» Work item: Which lines below include "icon"? Copy them all.

» Recorded data:
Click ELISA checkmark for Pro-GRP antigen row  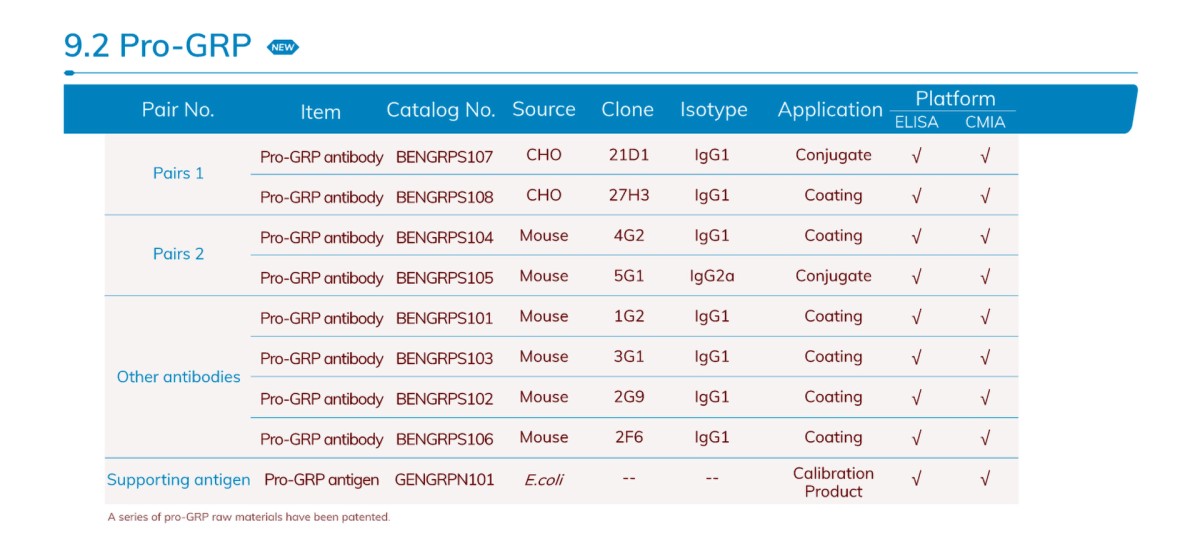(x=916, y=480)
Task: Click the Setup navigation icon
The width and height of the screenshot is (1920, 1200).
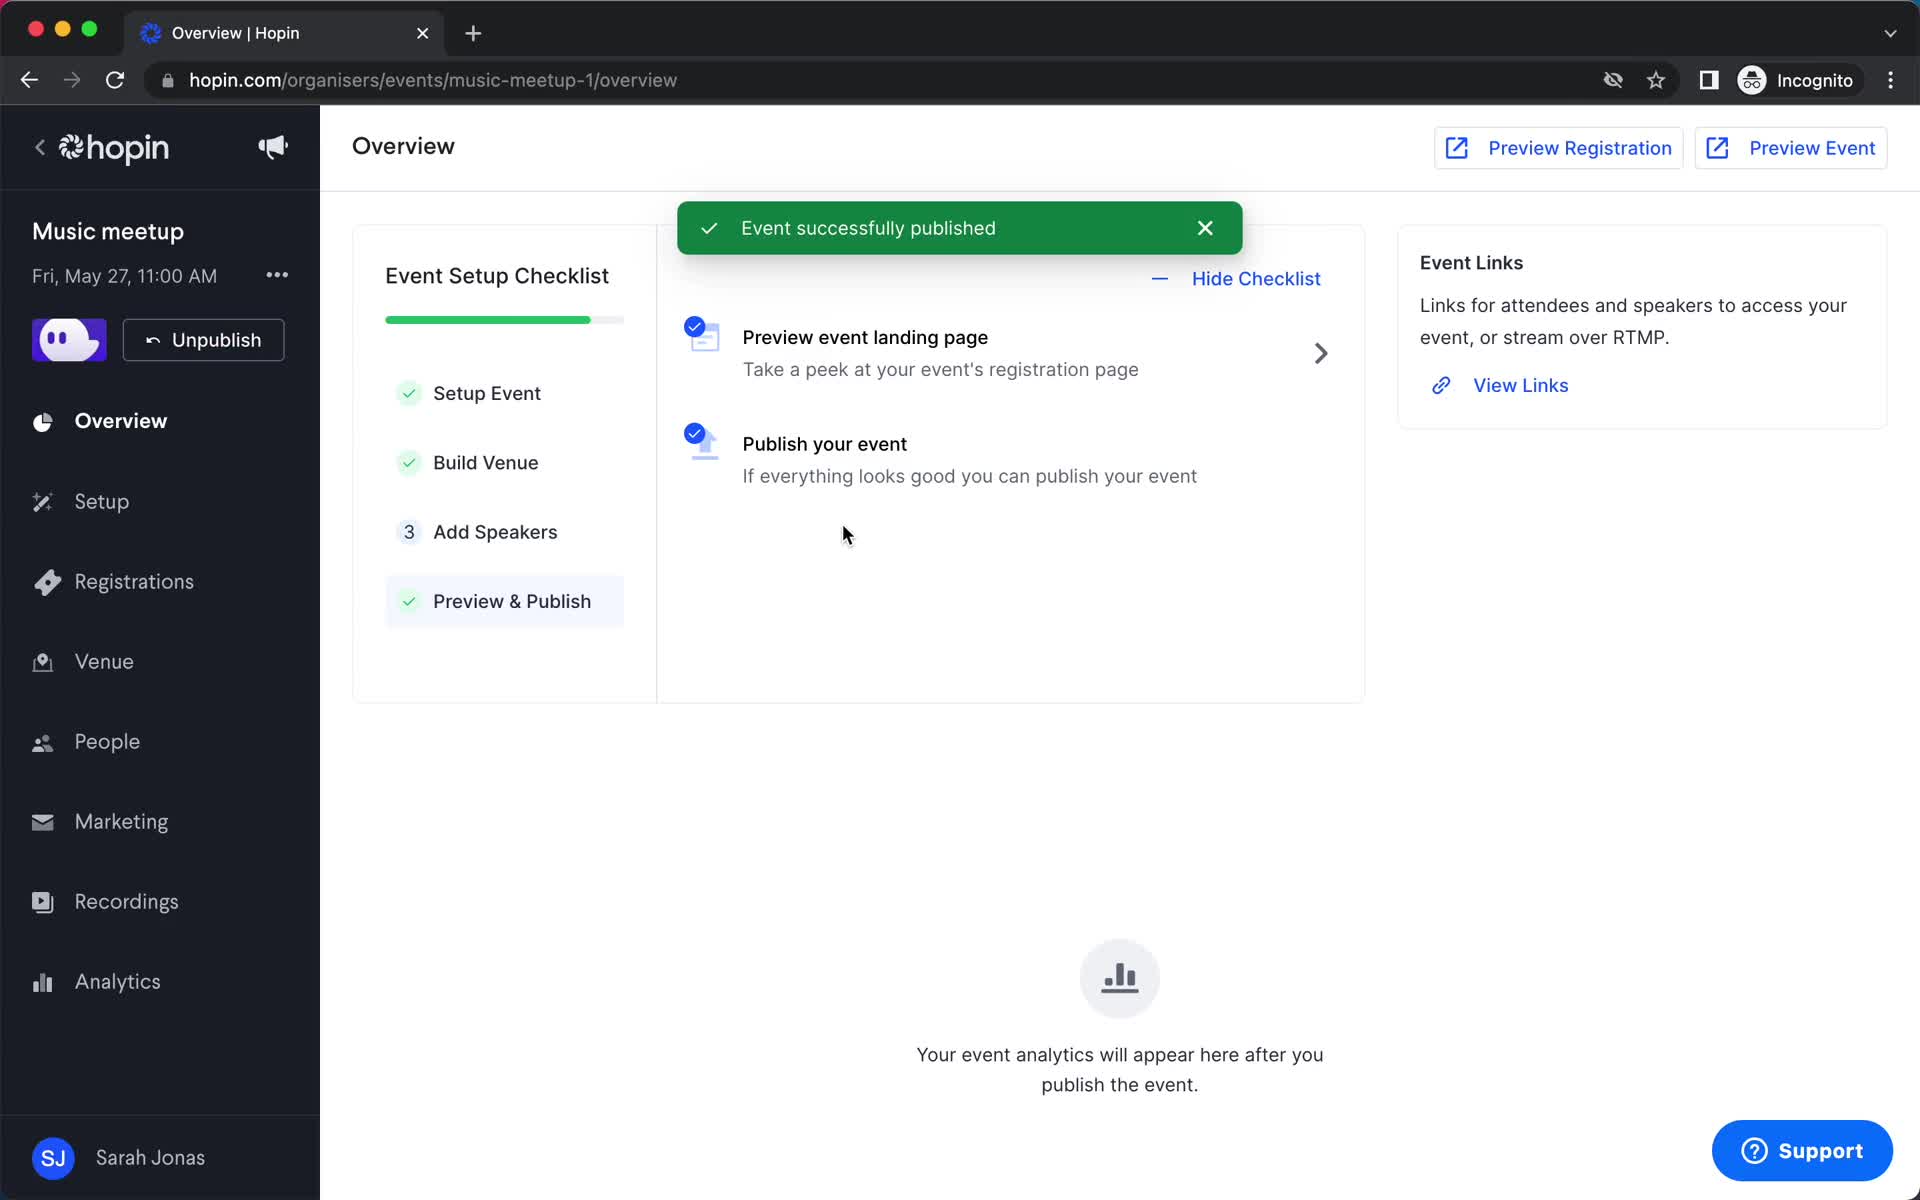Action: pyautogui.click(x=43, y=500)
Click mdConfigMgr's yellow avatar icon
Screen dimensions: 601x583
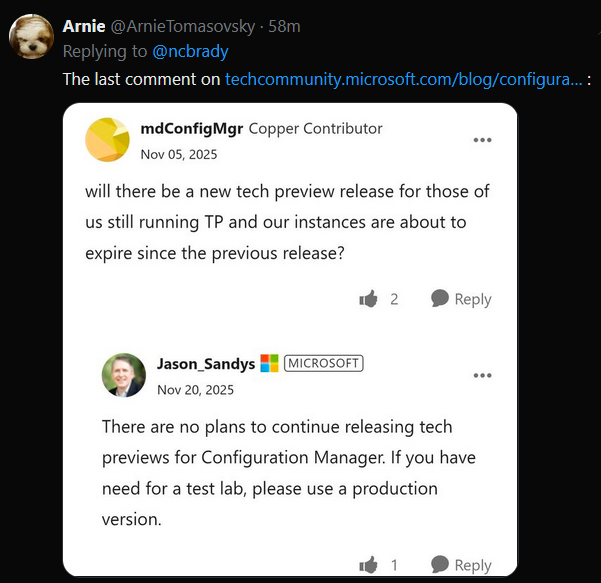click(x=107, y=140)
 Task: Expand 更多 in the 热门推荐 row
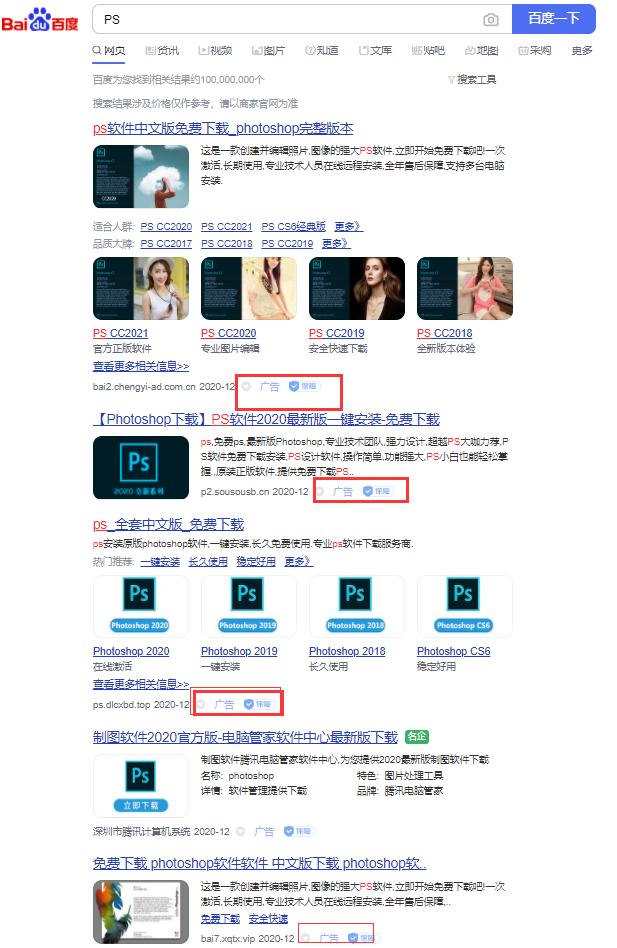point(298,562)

» Result for this exercise:
Task: Click the Setup navigation icon
Click mdConfigMgr's yellow avatar icon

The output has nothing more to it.